Another drug that has widespread use in PV patients which been reported to have arrhythmogenic effect is Azathioprine. There are several case reports of AF following Azathioprine administration in patients with no cardiovascular disease. The mechanism of arrhythmia induction during treatment with Azathioprine remains to be established.[22],[23]
Bisphosphonates are the most widely prescribed drugs for the prevention and treatment of glucocorticoid-induced osteoporosis. Some studies have found that use of bisphosphonates is associated with an almost double increase in the risk of AF compared to non-users and those who had stopped this treatment before at least 1 year. Calcification in the conducting system and atria, elevated production of cytokines (including IL-6) and abnormalities in calcium dynamics are proposed mechanisms for bisphosphonate-related AF.[24]
Recent studies have indicated that inflammation might play a significant role in the initiation, maintenance, and preservation of AF. Some inflammatory cytokines such as TNF-α and IL-6 have been shown to be involved in the pathogenesis of PV, as well as atherosclerosis and coronary heart disease.[25],[26],[27] Recent studies have reported that higher TNF-α and IL-6 levels were associated with a greater risk of AF and stroke, and mortality.[28],[29],[30],[31],[32]

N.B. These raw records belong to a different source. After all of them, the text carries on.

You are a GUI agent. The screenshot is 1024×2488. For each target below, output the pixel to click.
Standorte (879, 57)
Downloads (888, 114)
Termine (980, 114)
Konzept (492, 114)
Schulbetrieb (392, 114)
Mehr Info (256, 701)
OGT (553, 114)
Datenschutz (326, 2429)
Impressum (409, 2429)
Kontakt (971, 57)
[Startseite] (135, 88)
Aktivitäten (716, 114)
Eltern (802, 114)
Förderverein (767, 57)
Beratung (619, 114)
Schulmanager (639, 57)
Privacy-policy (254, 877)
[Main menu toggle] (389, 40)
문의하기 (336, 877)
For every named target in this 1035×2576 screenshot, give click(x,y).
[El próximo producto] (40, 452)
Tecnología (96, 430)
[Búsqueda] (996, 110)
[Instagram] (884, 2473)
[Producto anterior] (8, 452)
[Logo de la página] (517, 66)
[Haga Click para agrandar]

Macrophage migration inhibitory factor (MIF) MIF is another inflammatory cytokine which plays an important role in the pathophysiology of cardiovascular diseases and is involved in the pathogenesis of AF. The mean serum MIF levels are reported to be significantly higher in PV patients.[33] A hypothesis for inflammation-related AF is atrial remodelling, oxidative stress and prothrombotic state, which are induced by inflammation and facilitate the development of AF.[16]
P-wave duration and PWD are the most important ECG markers used to evaluate the risk of atrial arrhythmias.[20] Several studies showed that PWD has a predictive value for AF in patients with various conditions such as rheumatoid arthritis, IBD and scleroderma.[7],[8],[9],[10]
Because of confounding effects on CVD and arrhythmia, we excluded cases and controls with apparent hyperlipidaemia, diabetes and BMI ≥30 kg/m2 from the study. Although there was no significant difference in the prevalence of metabolic syndrome in the PV patients compared to controls, the components of metabolic syndrome including elevated blood sugar, hyperlipidaemia, BMI and waist circumference were still more numerous in our patients (P <0.05). These components can contribute to increased CVD and are reported to be important triggers in AF pathogenesis.[27] It has been reported that metabolic syndrome and obesity can increase PWD as a marker for AF. A study revealed that even impaired fasting glucose is associated with increased atrial conduction time and can be regarded as an etiological factor for the development of AF.[28]
Major limitations of the present study were cross-sectional design, lack of long-term clinical follow up of the patients and small sample size.
In conclusion, we evaluated the P-wave variables and metabolic syndrome components in PV patients and found that PWD, P-max values and metabolic syndrome components were significantly higher than controls. Our result has revealed that PV patients are at risk of developing AF.
Acknowledgements
This study was supported by the Skin Research Center, ShahidBeheshti University of Medical Sciences, Tehran, Iran.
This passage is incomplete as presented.